* [TASK OBJECTIVE]:
Present each line of the entries below that holds the word "agent".
(PROVIDED RECORDS)
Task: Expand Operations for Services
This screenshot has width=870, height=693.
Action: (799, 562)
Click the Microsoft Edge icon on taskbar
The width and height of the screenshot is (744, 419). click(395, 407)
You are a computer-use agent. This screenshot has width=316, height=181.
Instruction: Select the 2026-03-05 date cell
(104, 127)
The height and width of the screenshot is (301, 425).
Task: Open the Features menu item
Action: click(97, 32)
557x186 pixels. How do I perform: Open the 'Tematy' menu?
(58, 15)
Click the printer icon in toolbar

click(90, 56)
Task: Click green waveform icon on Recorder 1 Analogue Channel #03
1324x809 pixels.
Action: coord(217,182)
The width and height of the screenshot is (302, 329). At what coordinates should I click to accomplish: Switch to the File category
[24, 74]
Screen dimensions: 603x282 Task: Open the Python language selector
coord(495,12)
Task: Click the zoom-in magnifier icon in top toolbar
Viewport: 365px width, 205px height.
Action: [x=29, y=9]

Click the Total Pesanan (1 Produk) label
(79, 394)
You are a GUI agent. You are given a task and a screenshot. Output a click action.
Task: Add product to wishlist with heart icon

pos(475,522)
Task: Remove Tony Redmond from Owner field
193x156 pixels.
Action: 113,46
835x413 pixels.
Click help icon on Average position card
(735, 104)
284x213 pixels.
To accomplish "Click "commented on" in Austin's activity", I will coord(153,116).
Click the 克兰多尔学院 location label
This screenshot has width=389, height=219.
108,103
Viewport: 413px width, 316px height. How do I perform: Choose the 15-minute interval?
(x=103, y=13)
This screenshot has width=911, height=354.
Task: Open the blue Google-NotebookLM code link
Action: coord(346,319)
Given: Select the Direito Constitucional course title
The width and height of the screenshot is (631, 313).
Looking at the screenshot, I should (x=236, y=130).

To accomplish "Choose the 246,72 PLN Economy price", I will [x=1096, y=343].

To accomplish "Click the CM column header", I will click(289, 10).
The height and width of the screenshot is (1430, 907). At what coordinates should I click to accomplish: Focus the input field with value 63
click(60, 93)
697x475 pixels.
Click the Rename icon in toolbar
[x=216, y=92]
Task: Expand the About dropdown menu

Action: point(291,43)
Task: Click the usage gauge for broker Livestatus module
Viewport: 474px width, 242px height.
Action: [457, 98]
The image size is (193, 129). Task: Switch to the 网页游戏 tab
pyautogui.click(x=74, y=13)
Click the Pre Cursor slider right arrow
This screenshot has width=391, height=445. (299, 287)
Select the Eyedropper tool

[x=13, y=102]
(End PROVIDED RECORDS)
* [EXPECTED OUTPUT]:
You are a computer-use agent. This screenshot has width=316, height=181.
You are a GUI agent. You are given a task and a screenshot. Output a click action.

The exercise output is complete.